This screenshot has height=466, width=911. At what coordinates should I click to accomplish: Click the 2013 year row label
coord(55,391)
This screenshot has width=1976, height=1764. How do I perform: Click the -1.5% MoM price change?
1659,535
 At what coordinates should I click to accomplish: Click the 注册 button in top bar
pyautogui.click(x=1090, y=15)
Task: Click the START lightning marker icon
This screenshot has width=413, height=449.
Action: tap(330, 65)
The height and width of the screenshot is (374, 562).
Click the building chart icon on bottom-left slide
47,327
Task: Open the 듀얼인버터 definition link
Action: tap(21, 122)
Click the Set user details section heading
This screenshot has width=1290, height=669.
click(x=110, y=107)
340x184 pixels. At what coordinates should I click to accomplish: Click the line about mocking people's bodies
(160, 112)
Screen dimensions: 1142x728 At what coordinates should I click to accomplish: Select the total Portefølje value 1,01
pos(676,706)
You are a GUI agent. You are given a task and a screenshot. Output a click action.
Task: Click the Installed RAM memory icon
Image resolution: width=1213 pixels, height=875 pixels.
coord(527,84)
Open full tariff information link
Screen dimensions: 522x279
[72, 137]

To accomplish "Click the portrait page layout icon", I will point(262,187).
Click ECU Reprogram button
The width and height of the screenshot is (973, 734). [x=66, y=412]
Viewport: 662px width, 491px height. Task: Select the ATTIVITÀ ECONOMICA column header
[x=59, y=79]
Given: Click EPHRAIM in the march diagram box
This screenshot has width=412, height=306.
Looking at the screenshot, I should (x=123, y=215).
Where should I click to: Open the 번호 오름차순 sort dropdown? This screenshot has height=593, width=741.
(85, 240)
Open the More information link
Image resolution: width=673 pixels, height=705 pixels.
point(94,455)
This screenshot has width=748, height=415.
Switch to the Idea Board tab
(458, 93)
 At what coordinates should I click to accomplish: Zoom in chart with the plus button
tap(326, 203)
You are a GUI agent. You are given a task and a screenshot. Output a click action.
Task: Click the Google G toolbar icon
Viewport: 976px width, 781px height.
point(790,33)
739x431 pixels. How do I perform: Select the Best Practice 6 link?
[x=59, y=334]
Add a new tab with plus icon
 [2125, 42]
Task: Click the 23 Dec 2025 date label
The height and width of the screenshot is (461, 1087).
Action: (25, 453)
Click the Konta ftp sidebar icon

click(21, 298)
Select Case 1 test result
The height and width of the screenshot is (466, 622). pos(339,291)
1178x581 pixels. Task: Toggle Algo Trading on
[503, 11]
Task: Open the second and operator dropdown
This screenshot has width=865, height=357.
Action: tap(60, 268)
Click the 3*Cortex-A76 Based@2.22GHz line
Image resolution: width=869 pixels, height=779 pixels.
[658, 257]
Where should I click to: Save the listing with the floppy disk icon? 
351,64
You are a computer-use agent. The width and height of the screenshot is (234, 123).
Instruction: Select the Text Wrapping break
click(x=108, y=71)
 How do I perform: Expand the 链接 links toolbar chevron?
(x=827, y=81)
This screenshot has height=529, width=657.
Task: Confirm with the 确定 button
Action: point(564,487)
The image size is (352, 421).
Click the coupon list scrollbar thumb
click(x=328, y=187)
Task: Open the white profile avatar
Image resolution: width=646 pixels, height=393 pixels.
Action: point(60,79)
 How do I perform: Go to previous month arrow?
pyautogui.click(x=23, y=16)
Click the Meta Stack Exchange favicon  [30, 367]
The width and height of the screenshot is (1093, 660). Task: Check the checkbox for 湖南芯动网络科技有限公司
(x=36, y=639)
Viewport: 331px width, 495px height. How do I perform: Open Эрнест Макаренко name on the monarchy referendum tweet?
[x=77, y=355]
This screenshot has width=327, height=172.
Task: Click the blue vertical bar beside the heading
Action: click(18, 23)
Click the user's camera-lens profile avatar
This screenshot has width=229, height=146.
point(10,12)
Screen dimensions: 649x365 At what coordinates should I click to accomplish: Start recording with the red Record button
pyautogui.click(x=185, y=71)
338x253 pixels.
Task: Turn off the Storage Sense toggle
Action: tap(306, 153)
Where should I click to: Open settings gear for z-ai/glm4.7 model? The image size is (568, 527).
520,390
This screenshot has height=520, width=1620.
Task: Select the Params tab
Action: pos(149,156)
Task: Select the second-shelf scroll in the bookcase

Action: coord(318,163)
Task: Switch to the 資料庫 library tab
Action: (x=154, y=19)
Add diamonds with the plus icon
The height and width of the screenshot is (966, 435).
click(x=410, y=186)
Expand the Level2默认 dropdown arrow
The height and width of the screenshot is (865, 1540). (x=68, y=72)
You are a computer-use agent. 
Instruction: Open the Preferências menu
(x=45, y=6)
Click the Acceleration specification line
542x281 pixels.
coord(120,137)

------------------------------------------------------------

▶ _EXERCISE REQUIREMENTS_
Find every line in the entries that includes the word "computer", then state how many there are and nothing else.

▶ _EXERCISE RESULT_
2